Peygamberimiz, binicilik ve atıcılığı teşvik etmiş ve at yarışları yaptırmıştır(Buharı. Cihad. 56:
Müslim, İmare. 25 )
"Çocuklarınıza yüzücülük ve atıcılık, kadınlara da ip eğirmeyi öğretiniz."(Keşfifl-Hafa, C.2. s. 68) mealindeki hadis-i şerifde erkek ve kız çocuklarının zamanın şartlarına göre eğitilmelerinin gereğine işaret etmektedir
Peygamberimizin eşi Hazreti Aişe (r.a.) diyor ki.
Bir sefer esnasında peygamber ile yarıştım ve onu geçtim. Bir müddet sonra bir daha yarıştık -fakat kilo aldığım için-Rasûlüllah beni geçti ve: "Bu o yarışmanın karşılığıdır." (Ebû Davud. Cihad. 68) buyurdu.
Hazreti Ömer de Şam halkına yazdığı mektubda:
''Çocuklarınıza yüzmeyi, atıcılık ve biniciliği öğretiniz" ( Feyzu’l-Kadir, Şerhu, Camiu's-Sağır, C.4, s.327)diye tavsiye etmiştir.
Yarışmalarda başarı gösteren yarışmacılara bir üçüncü şahıs veya kuruluş tarafından ödül vermek câiz olduğu gibi, verilen ödülü almak da mübahtır.
İki kişinin, "eğer sen beni geçersen sana şu kadar para vereceğim, fakat ben seni geçersem bir şey almayacağım" diyerek şartlı yarışmaları câizdir. Böyle tek taraflı şart koşmak haram olmadığı için şarta göre galip gelen tarafın şart koşulan ödülü almasında da bir sakınca yoktur (Dürrü'l-
Muhtar, C.5, s.396; Dürer, C.l, s.321).
İlmî yarışmalar da böyledir.
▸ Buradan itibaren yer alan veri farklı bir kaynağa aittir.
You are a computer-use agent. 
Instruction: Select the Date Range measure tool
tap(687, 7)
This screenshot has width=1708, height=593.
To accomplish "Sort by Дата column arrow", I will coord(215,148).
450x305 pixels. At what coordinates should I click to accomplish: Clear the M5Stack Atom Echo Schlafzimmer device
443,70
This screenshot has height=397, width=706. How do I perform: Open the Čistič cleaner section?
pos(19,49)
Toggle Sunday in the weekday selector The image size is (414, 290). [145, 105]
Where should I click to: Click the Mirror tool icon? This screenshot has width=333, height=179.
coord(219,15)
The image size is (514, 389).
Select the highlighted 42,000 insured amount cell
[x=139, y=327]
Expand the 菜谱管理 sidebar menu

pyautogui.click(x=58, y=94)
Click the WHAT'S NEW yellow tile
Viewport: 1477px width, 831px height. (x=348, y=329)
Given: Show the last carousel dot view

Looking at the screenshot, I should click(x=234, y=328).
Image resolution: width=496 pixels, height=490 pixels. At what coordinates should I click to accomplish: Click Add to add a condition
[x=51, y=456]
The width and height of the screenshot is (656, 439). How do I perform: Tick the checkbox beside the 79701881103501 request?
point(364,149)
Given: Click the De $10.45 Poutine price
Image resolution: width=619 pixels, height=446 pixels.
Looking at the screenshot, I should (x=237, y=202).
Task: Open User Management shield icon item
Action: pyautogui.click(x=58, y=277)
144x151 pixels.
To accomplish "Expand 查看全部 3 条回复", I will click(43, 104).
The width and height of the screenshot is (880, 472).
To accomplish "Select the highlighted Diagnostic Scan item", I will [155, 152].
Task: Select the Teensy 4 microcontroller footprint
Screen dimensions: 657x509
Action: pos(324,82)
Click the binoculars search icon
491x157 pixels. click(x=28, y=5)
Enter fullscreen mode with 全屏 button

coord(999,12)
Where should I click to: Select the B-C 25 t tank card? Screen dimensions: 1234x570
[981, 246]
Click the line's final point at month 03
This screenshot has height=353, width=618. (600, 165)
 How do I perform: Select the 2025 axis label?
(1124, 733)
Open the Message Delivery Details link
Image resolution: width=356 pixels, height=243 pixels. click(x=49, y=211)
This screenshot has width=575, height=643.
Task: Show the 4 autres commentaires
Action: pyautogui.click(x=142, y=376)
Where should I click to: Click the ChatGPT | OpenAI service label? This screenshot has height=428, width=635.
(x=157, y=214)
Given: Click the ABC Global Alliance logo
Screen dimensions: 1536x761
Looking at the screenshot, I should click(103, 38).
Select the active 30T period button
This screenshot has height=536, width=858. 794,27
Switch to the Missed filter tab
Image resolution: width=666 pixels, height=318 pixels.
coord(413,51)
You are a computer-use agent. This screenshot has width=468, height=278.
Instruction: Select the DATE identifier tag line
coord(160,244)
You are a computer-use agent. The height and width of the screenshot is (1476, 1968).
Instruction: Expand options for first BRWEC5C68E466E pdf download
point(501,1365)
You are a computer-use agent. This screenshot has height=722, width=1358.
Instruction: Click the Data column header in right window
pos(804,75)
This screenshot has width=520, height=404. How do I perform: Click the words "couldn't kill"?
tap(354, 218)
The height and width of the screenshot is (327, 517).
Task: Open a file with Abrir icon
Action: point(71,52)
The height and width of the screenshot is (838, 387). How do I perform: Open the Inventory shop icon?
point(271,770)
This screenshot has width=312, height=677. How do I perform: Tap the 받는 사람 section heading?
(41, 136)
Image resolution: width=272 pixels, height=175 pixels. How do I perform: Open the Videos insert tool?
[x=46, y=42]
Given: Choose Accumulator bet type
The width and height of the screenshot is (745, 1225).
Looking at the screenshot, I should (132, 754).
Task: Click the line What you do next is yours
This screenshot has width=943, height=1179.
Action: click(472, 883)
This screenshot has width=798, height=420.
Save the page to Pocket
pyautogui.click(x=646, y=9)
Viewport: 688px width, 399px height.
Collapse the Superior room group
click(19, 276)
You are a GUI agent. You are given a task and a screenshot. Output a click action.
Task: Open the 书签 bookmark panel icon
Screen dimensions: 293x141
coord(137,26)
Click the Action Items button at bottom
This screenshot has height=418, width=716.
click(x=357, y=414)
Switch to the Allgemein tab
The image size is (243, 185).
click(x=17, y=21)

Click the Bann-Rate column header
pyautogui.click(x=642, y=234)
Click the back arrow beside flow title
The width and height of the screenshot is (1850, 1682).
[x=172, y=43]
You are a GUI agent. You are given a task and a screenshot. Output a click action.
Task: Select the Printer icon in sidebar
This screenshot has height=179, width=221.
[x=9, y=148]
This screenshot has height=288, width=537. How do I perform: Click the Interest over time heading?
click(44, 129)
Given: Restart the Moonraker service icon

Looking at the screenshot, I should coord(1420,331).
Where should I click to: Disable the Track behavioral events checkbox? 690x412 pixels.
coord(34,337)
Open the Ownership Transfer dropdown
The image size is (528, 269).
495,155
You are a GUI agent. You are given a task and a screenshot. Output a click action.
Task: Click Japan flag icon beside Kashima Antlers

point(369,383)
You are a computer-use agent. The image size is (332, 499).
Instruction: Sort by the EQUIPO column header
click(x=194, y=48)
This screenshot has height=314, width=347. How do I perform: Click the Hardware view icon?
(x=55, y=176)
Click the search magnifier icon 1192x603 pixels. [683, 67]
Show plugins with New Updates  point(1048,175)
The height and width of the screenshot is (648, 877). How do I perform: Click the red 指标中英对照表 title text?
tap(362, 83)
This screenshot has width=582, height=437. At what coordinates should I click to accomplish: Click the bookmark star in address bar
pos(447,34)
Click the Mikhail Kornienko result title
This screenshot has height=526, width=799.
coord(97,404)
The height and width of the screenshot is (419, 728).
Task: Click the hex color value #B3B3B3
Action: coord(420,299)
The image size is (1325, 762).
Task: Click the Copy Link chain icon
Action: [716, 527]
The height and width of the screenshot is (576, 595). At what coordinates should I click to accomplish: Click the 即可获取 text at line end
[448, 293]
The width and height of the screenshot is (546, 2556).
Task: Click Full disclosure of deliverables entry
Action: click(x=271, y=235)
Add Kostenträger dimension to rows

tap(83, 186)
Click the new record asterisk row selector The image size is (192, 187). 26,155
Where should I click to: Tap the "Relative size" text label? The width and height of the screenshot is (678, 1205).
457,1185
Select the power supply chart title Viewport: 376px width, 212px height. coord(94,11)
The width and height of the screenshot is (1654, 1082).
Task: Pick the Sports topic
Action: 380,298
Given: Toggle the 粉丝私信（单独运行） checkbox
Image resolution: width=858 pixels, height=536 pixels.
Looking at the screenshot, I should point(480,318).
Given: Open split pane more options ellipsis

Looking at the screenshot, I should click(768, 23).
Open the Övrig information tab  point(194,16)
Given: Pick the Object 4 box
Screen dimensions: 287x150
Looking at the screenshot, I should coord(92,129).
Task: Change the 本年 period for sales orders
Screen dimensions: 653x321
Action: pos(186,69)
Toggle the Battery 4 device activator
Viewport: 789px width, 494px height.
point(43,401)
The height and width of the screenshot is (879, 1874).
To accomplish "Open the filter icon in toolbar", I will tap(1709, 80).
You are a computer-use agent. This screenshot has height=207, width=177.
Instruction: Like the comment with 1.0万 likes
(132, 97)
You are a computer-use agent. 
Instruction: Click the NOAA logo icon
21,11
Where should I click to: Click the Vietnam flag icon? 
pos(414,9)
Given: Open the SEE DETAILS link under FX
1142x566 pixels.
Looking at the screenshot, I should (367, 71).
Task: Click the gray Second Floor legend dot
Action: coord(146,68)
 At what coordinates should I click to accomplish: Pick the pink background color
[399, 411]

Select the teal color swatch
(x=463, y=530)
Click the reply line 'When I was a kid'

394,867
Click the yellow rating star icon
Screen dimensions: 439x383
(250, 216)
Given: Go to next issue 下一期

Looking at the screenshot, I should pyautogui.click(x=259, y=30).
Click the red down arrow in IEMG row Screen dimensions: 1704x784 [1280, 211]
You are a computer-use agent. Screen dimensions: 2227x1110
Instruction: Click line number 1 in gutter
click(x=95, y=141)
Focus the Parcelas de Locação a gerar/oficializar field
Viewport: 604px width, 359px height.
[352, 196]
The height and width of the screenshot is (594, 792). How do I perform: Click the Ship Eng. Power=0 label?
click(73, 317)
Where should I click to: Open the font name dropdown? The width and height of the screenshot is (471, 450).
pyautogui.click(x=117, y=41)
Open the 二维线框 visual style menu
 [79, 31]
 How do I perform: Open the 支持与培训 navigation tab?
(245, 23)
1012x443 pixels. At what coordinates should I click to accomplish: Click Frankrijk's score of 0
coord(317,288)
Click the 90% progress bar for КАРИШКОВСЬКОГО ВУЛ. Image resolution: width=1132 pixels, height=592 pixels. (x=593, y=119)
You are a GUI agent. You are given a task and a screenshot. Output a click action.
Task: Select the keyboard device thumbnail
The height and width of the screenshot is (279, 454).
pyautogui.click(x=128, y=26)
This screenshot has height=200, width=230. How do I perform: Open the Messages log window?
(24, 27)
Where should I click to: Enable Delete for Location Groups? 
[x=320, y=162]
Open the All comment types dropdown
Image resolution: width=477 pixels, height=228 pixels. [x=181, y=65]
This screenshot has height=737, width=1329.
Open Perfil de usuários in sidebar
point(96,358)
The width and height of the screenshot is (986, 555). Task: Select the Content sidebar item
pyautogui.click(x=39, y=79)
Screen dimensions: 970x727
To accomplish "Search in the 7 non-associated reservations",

Yani iki kişi ilmi bir meselede tartışsalar ve bunlardan biri diğerine: "Mesele senin dediğin gibi ise ben sana şu kadar para vereceğim, ama benim dediğim gibi ise bir şey istemem" diye şart koşsa bu da câizdir (Dürrü'l-Muhtar, C.5, s.396; Dürer, C.l, s. 321)
Böyle tek taraflı şartlarda konulan parayı kazanan tarafın almasında bir sakınca yoktur. Yarışmada her iki taraf için de ödül şart koşulursa yani; Yarışmacılardan biri diğerine:
"Ben kazanırsam sen şu kadar para vereceksin, sen kazanırsan ben şu kadar para vereceğim" diye iki taraflı şart koşmaları kumardır ve haramdır (a.g.e.)
Kur'a Çekmek Caizdir
Kur'a, herhangi bir konuda ilgililer arasında tercihi gerektiren bir sebeb bulunmadığı hallerde konunun çözümü için başvurulan meşrû bir yoldur.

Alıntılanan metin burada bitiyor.